[PAGE TEXT]
◆ ◆ ◆ ◆ ◆

"You Oughta Be in Pictures" is a 1934 song composed by the American songwriting team Dana Suesse and Edward Heyman.  It was recorded two weeks later by Rudy Vallée for RCA Records and rapidly became the unofficial anthem of the American film industry. The song has been covered by numerous other singers, and is often used on the soundtrack of later productions set during the 1930s.

Original sheet music shows the title, "You Oughta Be in Pictures (My Star of Stars)" using the colloquial, "oughta" rather than the standard "ought to."  The cover of the sheet music also notes, "Introduced in the William Rowland production "New York Town" released by Columbia Pictures, Inc."

◆ ◆ ◆ ◆ ◆

[LISTING]
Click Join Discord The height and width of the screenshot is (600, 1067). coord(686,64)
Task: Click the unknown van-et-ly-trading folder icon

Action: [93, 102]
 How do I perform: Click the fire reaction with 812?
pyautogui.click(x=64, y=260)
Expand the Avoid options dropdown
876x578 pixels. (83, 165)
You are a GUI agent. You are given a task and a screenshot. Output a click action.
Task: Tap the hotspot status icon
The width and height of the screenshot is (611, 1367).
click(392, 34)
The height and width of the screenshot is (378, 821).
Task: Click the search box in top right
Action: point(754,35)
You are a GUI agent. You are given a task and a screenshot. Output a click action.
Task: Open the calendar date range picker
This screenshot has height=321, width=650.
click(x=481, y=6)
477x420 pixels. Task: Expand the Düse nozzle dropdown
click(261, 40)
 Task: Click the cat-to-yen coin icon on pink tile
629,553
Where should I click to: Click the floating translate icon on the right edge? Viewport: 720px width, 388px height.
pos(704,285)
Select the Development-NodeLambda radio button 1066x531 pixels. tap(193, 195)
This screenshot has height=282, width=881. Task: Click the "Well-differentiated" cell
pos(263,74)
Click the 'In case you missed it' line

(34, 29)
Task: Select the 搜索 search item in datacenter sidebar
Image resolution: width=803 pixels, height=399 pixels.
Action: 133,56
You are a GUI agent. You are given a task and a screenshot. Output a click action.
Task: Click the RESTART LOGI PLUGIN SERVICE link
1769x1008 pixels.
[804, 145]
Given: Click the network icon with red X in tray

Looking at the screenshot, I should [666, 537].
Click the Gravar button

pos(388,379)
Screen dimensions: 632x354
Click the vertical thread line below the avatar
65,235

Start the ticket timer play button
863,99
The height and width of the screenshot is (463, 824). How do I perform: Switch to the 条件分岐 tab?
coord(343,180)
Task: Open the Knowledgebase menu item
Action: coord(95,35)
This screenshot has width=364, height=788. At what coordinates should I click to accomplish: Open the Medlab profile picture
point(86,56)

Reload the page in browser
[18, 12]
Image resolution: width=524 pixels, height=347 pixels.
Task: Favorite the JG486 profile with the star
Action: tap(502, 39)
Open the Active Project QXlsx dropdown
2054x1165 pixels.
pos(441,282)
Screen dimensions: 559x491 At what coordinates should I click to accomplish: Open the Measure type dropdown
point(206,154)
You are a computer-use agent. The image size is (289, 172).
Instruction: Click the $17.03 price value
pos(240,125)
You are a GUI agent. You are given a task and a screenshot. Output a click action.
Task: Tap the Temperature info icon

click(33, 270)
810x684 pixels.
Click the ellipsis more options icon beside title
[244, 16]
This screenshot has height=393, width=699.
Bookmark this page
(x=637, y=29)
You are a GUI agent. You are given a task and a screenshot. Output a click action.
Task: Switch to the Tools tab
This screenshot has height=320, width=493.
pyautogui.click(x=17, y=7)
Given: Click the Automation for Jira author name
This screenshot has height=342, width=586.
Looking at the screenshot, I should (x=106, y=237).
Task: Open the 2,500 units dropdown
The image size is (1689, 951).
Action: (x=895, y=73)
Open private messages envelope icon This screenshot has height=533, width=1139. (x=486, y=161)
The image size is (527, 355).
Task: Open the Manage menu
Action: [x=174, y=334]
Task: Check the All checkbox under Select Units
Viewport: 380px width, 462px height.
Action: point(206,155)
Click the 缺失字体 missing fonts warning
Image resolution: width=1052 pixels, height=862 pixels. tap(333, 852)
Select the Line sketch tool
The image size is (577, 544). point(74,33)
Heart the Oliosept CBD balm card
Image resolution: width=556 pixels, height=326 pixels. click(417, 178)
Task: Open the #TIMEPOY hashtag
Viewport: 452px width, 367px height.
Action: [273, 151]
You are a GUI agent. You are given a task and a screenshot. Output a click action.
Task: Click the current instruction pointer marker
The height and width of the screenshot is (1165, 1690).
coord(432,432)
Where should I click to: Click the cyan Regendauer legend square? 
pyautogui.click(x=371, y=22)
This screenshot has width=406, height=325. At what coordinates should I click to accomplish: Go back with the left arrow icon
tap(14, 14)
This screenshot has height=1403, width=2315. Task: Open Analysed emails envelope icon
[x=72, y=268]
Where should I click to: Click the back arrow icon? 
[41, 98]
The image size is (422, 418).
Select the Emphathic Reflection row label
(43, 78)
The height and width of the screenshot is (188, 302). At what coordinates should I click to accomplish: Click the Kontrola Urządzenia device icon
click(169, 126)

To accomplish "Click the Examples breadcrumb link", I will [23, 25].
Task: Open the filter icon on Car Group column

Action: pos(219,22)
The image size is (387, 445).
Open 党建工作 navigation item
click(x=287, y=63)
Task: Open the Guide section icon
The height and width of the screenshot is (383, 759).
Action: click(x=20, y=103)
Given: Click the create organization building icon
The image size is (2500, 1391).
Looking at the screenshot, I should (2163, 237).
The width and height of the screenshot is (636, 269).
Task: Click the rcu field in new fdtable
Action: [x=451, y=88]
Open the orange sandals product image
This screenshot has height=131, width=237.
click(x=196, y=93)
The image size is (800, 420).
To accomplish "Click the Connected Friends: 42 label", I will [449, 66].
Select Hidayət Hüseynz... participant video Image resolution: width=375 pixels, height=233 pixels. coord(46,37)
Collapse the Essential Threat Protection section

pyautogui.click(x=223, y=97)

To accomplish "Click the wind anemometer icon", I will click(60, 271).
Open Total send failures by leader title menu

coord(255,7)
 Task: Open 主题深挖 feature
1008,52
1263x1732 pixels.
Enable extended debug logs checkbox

◆ ◆ ◆ ◆ ◆

[SHORT PROBLEM] Could you extend the text about the 1934 song "You Oughta Be in Pictures," starting right after its final sentence?

[EXERCISE ANSWER]
The singer compliments the female object of the song in multiple ways, eventually making a comparison to movie stars who had been popular at the time, including "Crawford" (Joan Crawford), "Davies" (Marion Davies), "Gaynor" (Janet Gaynor), "West" (Mae West), "Garbo" (Greta Garbo), and "Tashman" (Lilyan Tashman).

"You Ought To Be in Pictures [sic]," a 1940 animated film, opens with the song, "You Oughta Be in Pictures."

Other versions
Boswell Sisters - recorded March 23, 1934 for Brunswick Records (catalog 6798).
Al Bowlly(1934) (Al Bowlly Discography)
Little Jack Little - recorded February 8, 1934 for Columbia Records (catalog No. 2895D).
Connie Francis - for her album Connie & Clyde – Hit Songs of the 30s (1968)
Doris Day

Popular References 
"You Oughta Be in Pictures" was used in the film, "Inside Daisy Clover."

The cover of "You Oughta Be in Pictures" by The Boswell Sisters was featured in Halloween Horror Nights 13.

References

Bibliography
 Dana Suesse & Peter Mintun. Jazz Nocturne and Other Piano Music with Selected Songs. Courier Corporation, 2012.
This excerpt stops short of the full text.